(TEXT SEGMENT)

The latest USDA red meat outlook points to increased pork production in the first quarter of this year, in line with higher than expected hog slaughter numbers in January and early February, according to Donagh Hennessy of Bord Bia.
He said current forecasts for the first quarter of 2015 are pointing towards a 6% rise in output relative to the same period last year. However, he also said it is worth remembering that in early 2014 the US industry was battling Porcine Epidemic Diarrhea (PEDv).
Hennessy said that it is anticipated that higher hog numbers will put pressure on prices with forecasts for the first quarter suggesting a drop of around 25% on 2014 levels.
This pressure, he said is anticipated to continue throughout the year, as accelerating production of competing proteins, in particular broiler and other poultry production, along with a slowdown in pork exports, is likely to impact on hog prices.
According to Hennessy, US pork exports are expected to decline by around 1% to 4.82 billion pounds in 2015.
This continues the decline seen in 2014, where US exports were down by 2.7%, with trade in the last quarter of 2014 almost 15% lower, he said.
Hennessy said exports declined last year due to two major factors: PEDv-reduced supplies and the US dollar exchange rate.
The main export markets were Mexico and Japan, which combined accounted for around 55% of exports, he said.
Other main markets included Canada, China and South Korea.
Hennessy said that currently, shipments of US pork to Asia are constrained by problems at US West Coast port facilities, while a longer term factor likely to slow exports is the high value exchange rate of the US dollar making US product less competitive.

(End TEXT SEGMENT)
(DATA SECTION)

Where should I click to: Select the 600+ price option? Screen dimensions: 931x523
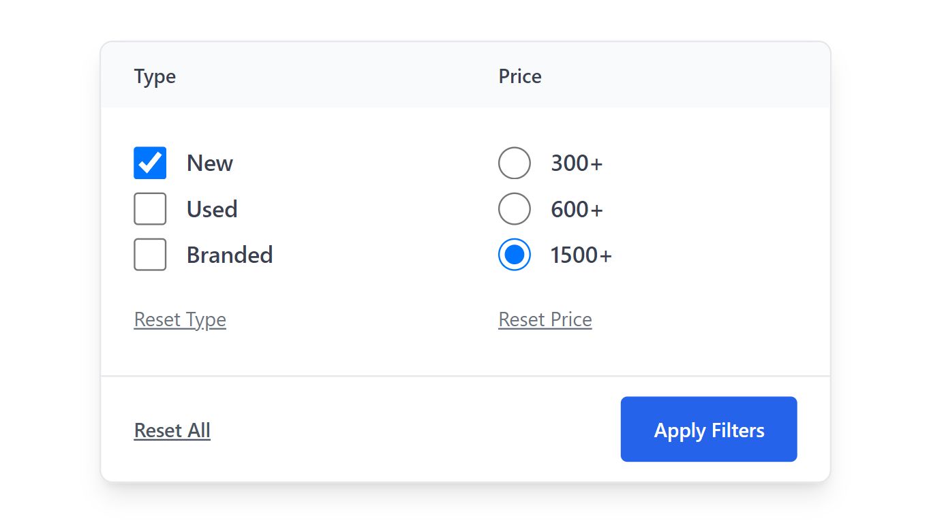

(End DATA SECTION)

WORK ITEM A - In the pork outlook article, by how much are US pork exports expected to decline in 2015?
WORK ITEM B - Write out the part of the pork outlook article between "According to Hennessy, US" and "dollar exchange rate.", inclusive, word for word.

RESPONSE A - By around 1%, to 4.82 billion pounds.

RESPONSE B -
According to Hennessy, US pork exports are expected to decline by around 1% to 4.82 billion pounds in 2015.
This continues the decline seen in 2014, where US exports were down by 2.7%, with trade in the last quarter of 2014 almost 15% lower, he said.
Hennessy said exports declined last year due to two major factors: PEDv-reduced supplies and the US dollar exchange rate.